I ask a boon. Considering the age, I ask it for, I think you will be glad to grant it. I crave it so that I can take you back to the 14th century. 

But first we must meet a very 20th century man. His name was Philip Larkin and he was a poet, a very fine poet. Despite his being an embittered and often cynical man, he wrote some wonderful and lasting verse. 

Larkin loved to explore old English parish churches and cathedrals. On a visit to Chichester Cathedral, he went to see the tomb of Richard Fitzalan, 10th Earl of Arundel, and his wife Eleanor. She died in 1372, he four years later in 1376.

As Larkin stood by the tomb he suddenly noticed something quite unprecedented in 14th century sculpture. At that time two figures side by side were invariably carved separately from one another. In this case, however Larkin saw that the Earl's marble hand  - withdrawn from his gauntlet - is holding that of his wife. Larkin was so affected by an image that spoke so eloquently of a love across 700 years that he wrote what is today a classic poem. He called it "An Arundel Tomb”. 

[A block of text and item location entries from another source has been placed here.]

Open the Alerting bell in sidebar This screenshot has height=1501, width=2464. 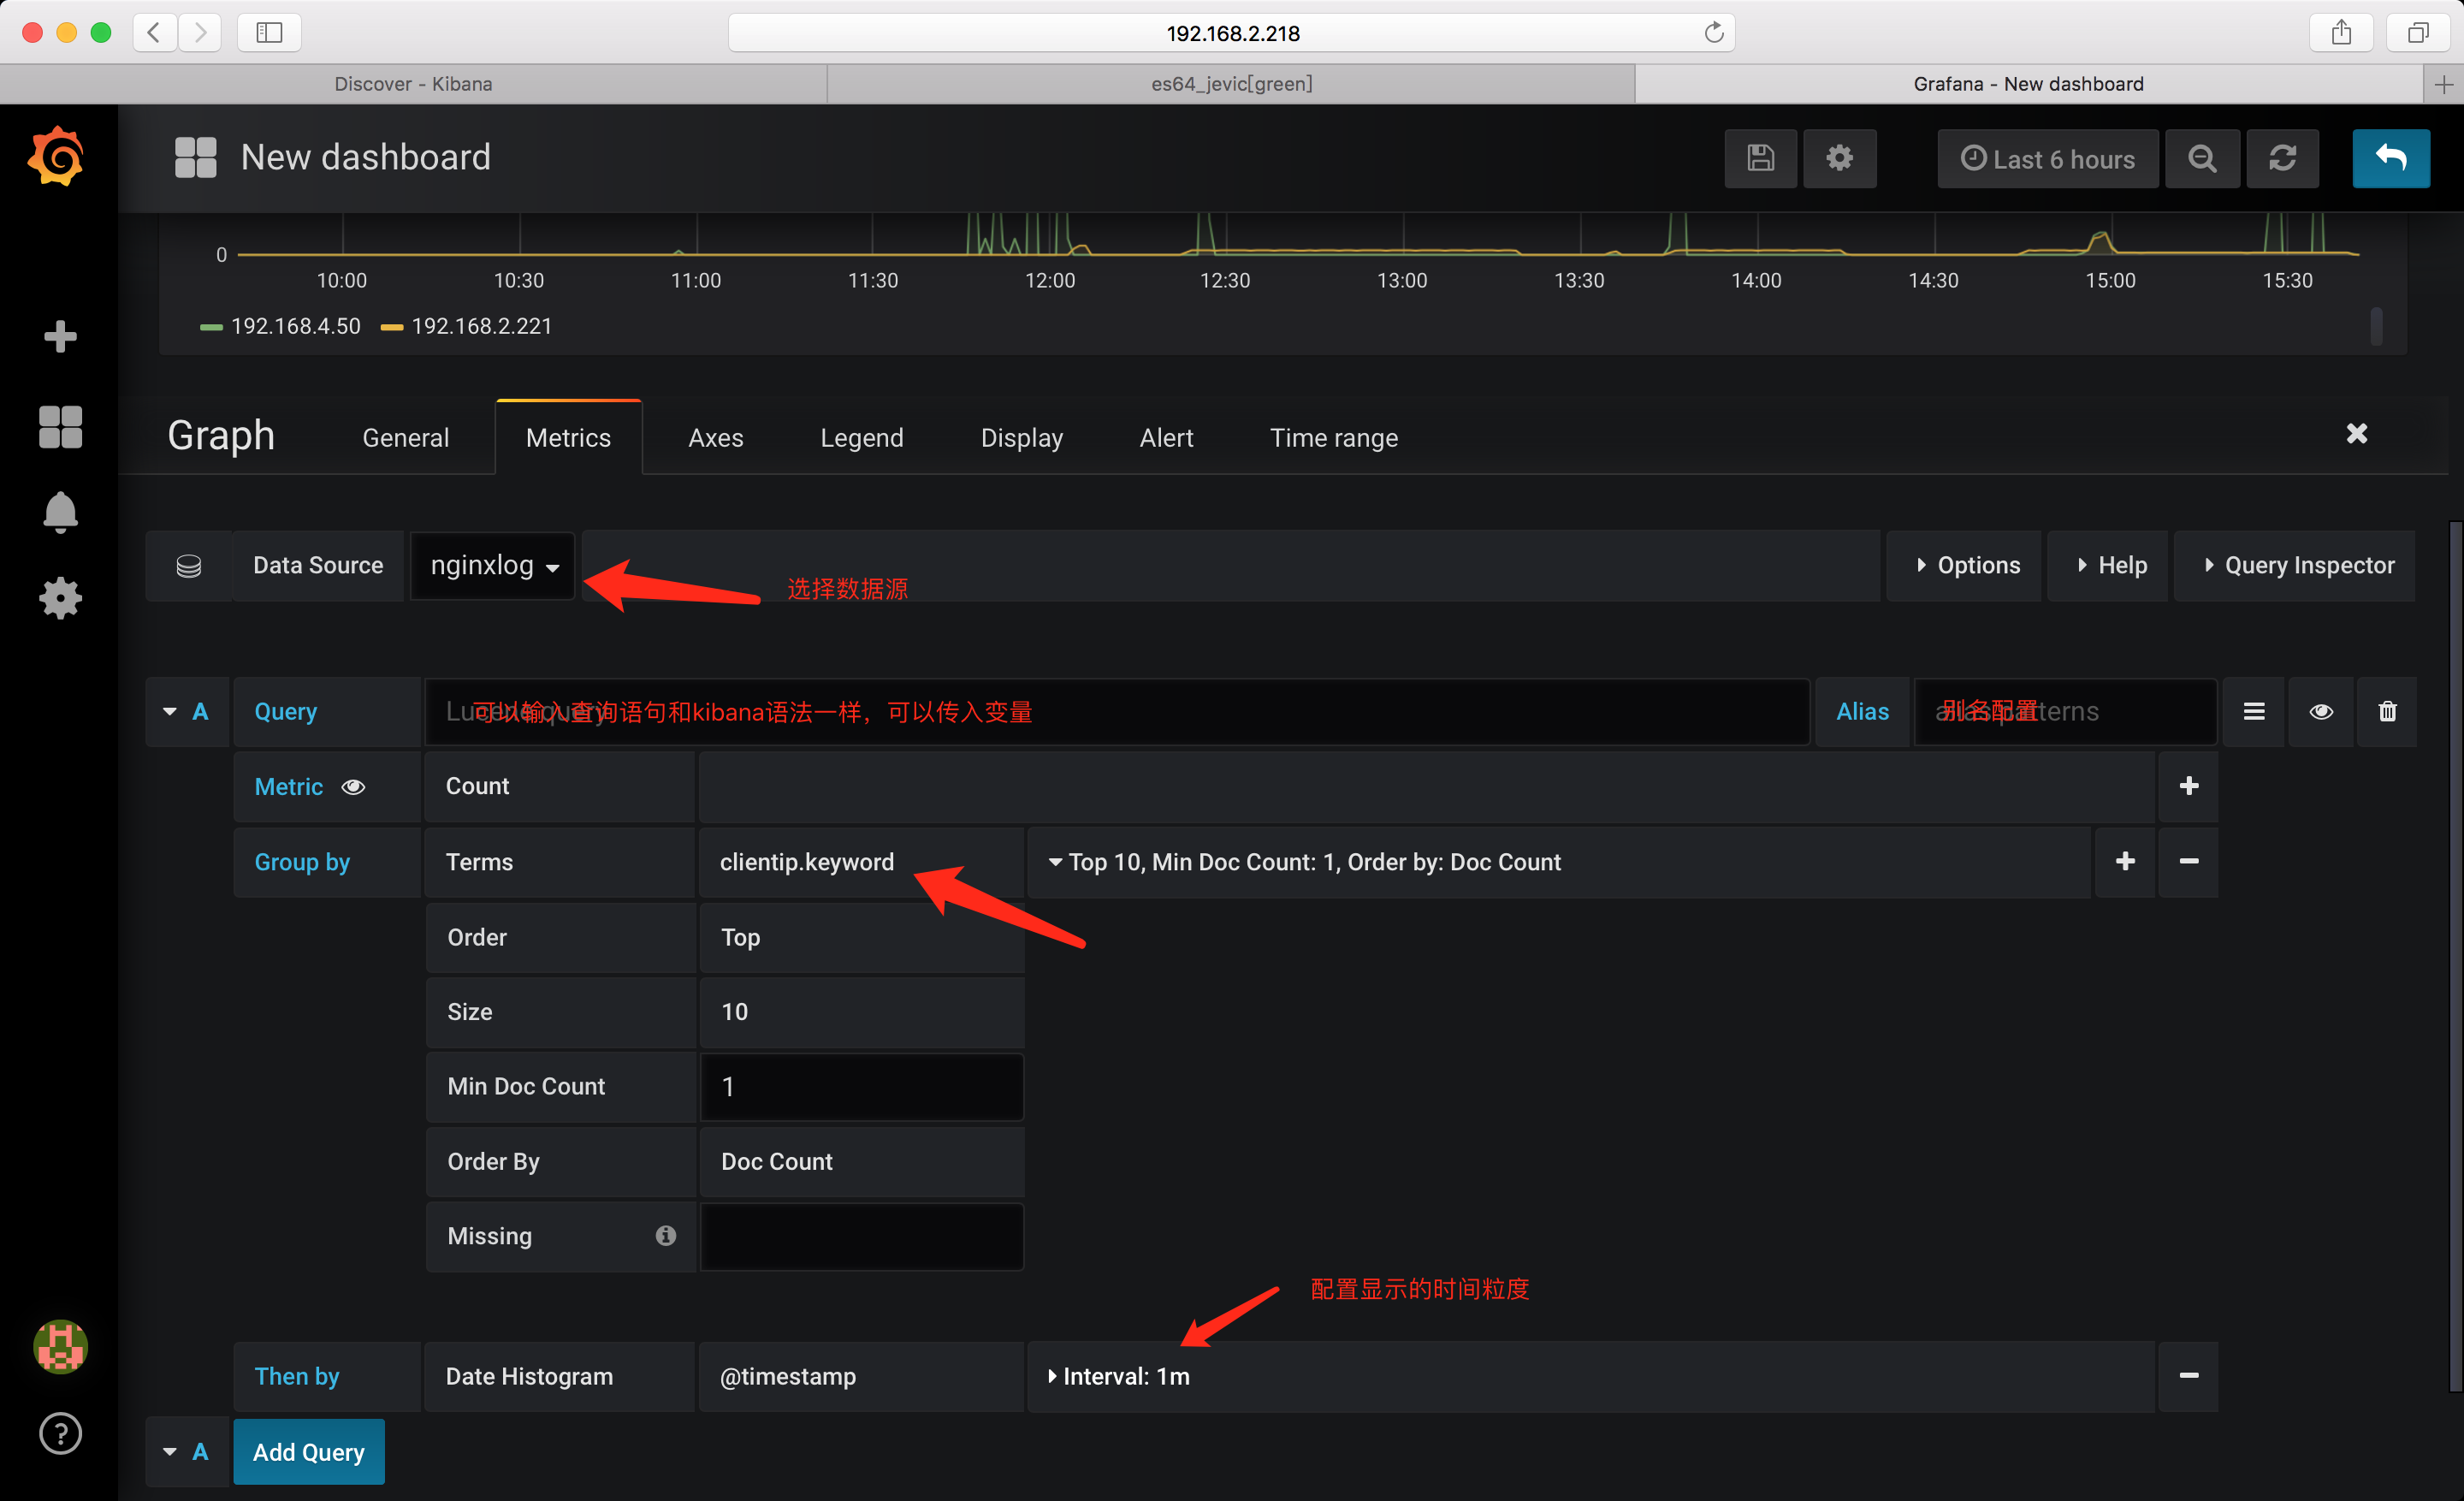click(60, 512)
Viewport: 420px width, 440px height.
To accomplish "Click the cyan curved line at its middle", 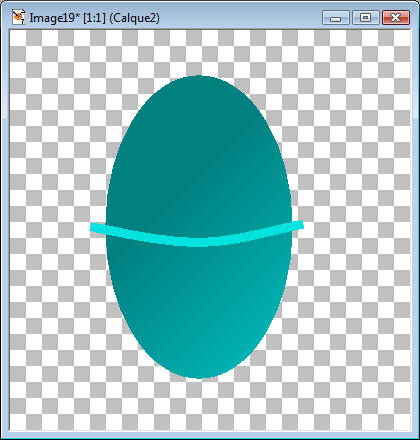I will [199, 242].
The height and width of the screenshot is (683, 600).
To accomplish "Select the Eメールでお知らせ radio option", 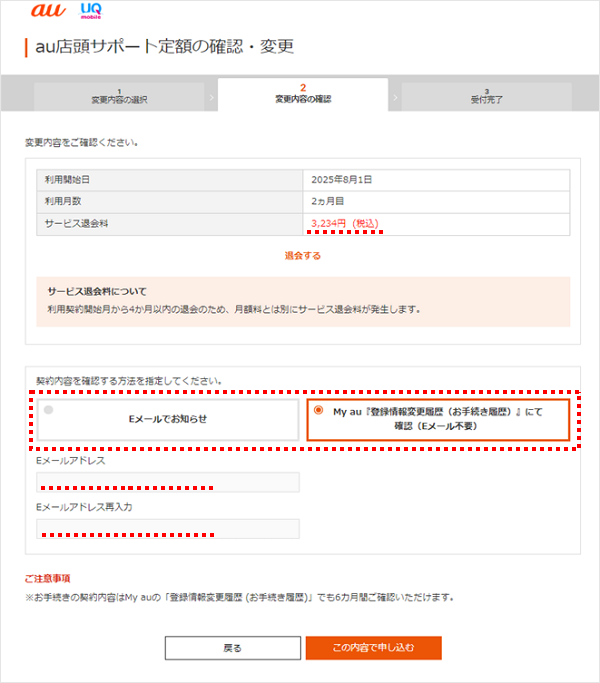I will click(x=168, y=419).
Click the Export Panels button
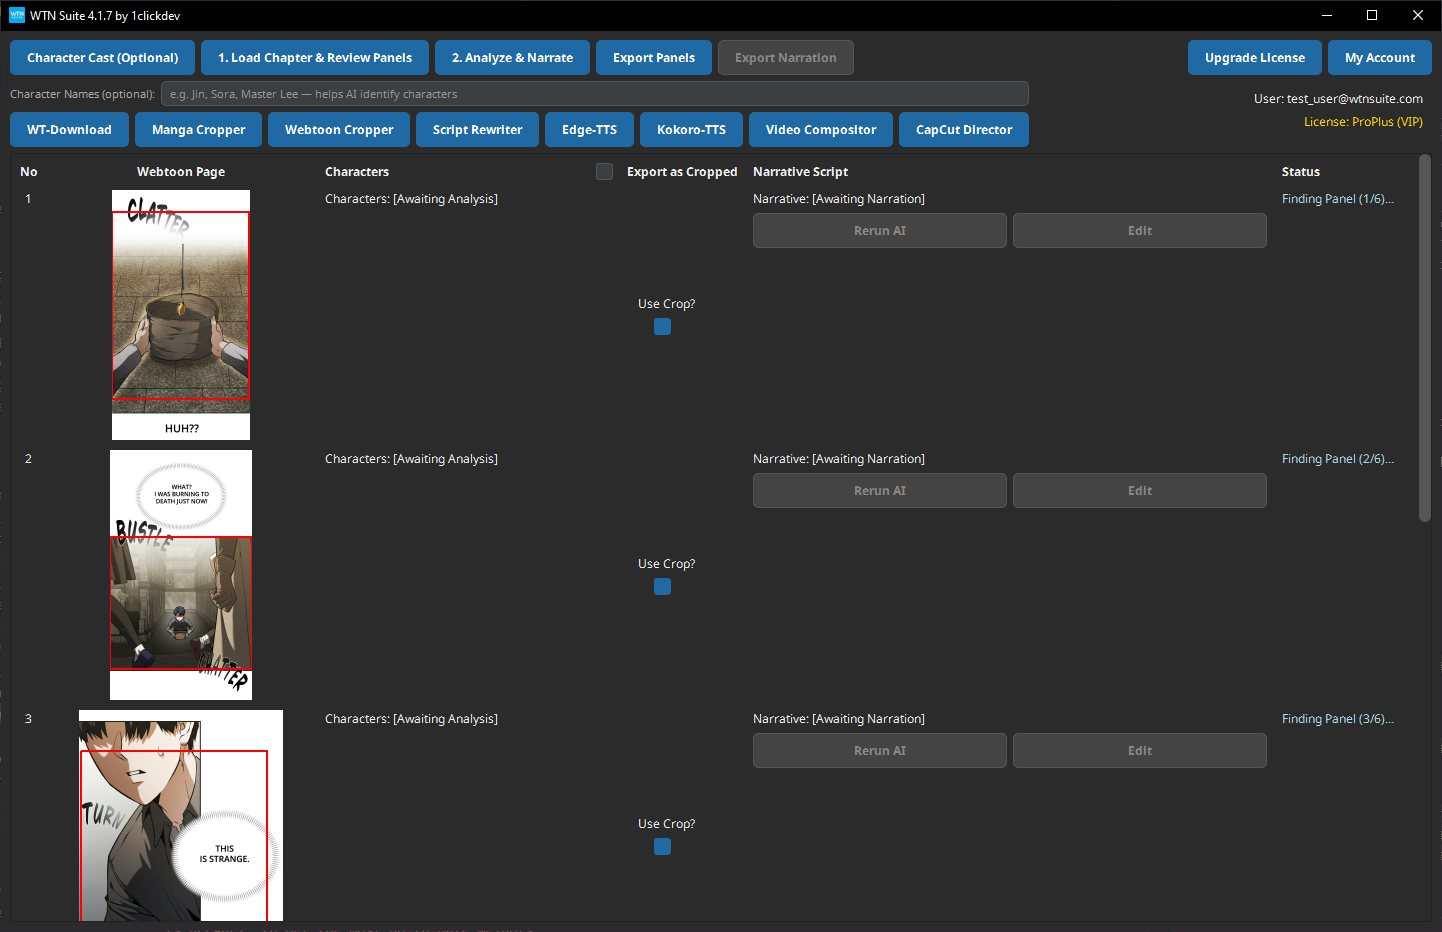1442x932 pixels. click(x=653, y=57)
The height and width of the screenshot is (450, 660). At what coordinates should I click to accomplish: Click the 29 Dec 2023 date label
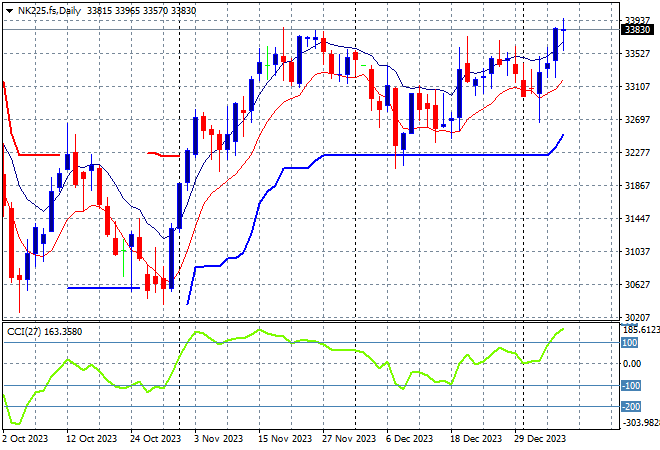coord(543,438)
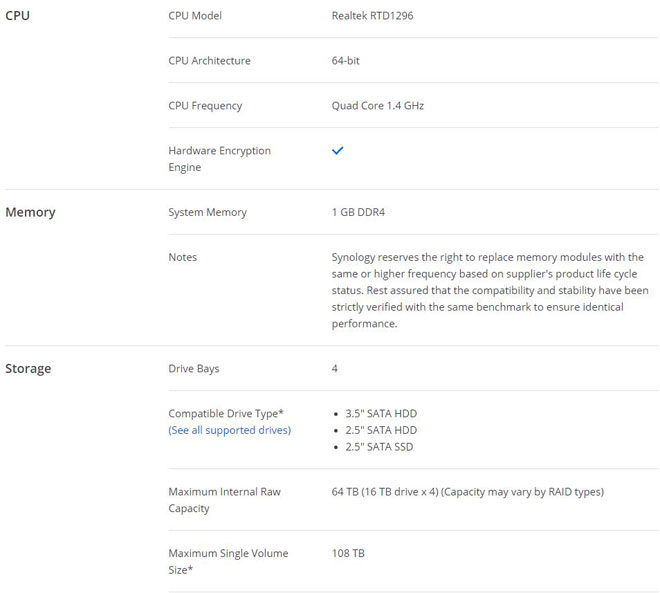Open the See all supported drives link
660x593 pixels.
230,430
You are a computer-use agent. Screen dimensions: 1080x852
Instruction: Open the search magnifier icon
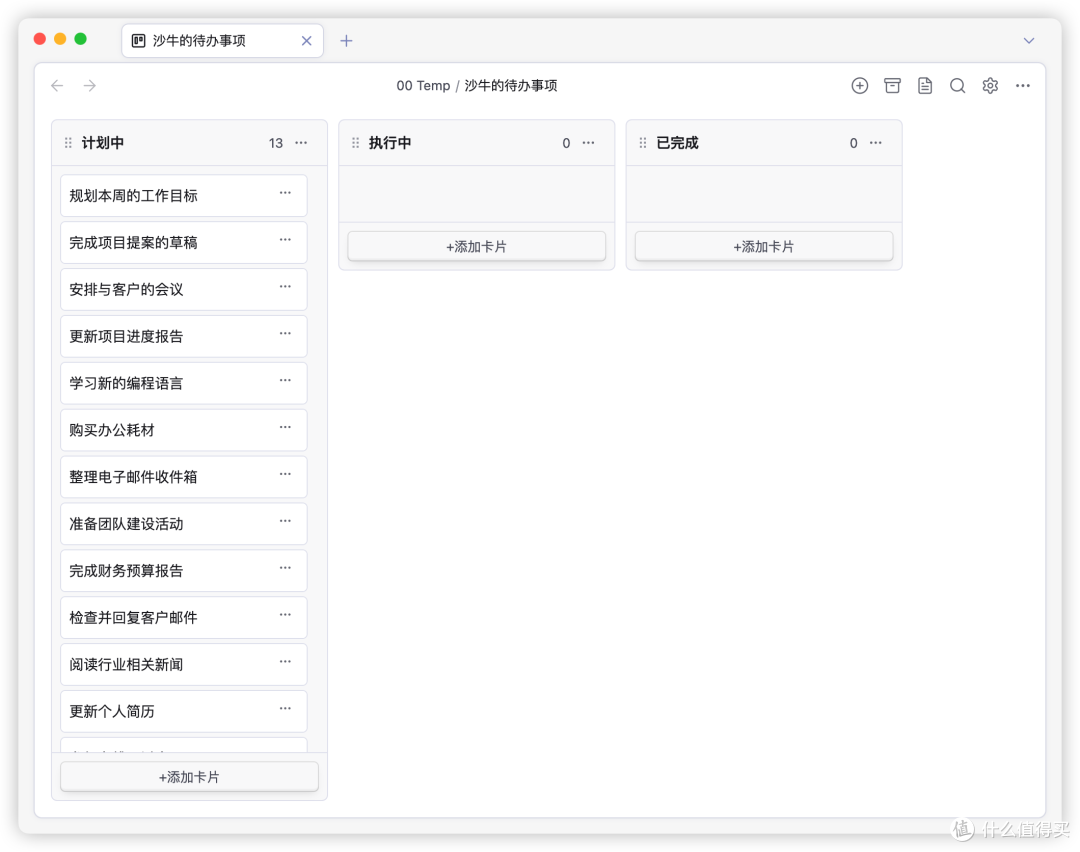(x=957, y=86)
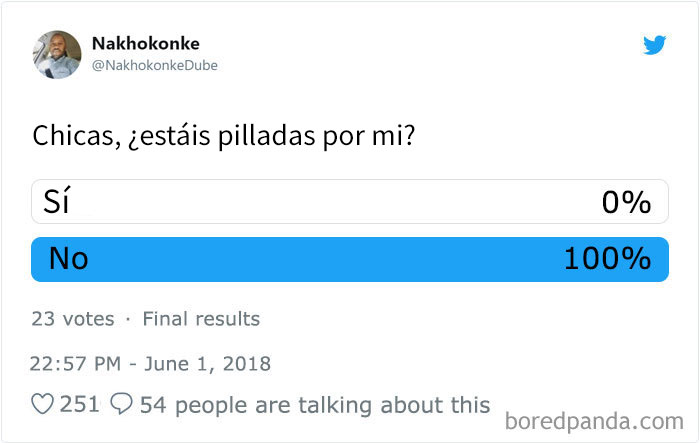Click the Sí label in the poll
The image size is (700, 443).
[x=57, y=200]
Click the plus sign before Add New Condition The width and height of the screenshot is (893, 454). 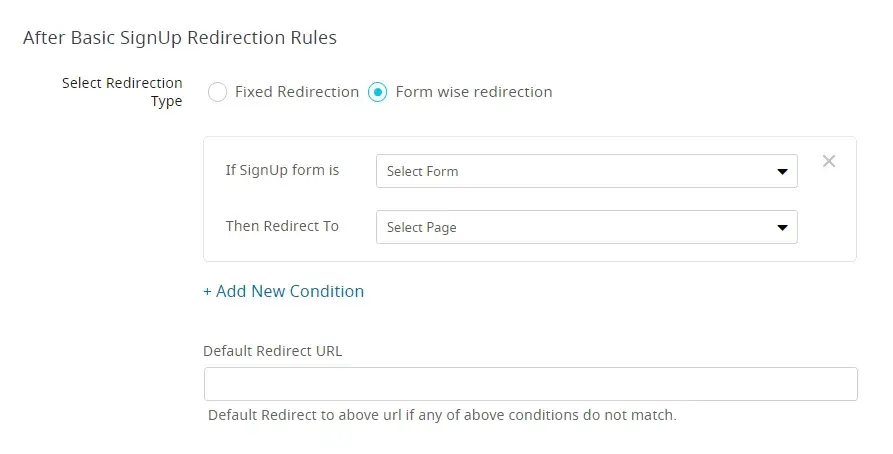pos(208,291)
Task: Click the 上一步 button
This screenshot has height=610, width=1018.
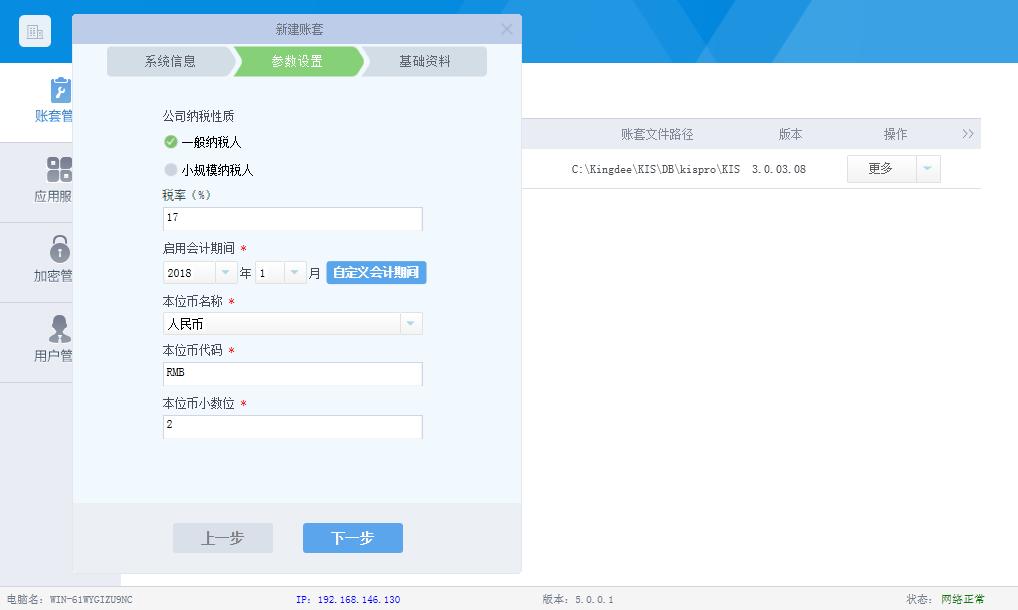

Side by side, their faces blurred

The earl and countess lie in stone…

Such plainness of the pre baroque

Hardly involves the eye, until

It meets his left-hand gauntlet, still

Clasped empty in the other, and  

One sees with a sharp tender shock

His hand withdrawn, holding her hand…

…The stone fidelity 

They hardly meant has come to be

Their final blazon, and to prove

Our almost-instinct almost true:

What will survive of us is love. 

Perhaps all of us need a gentle reminding that “what shall survive of us is love”.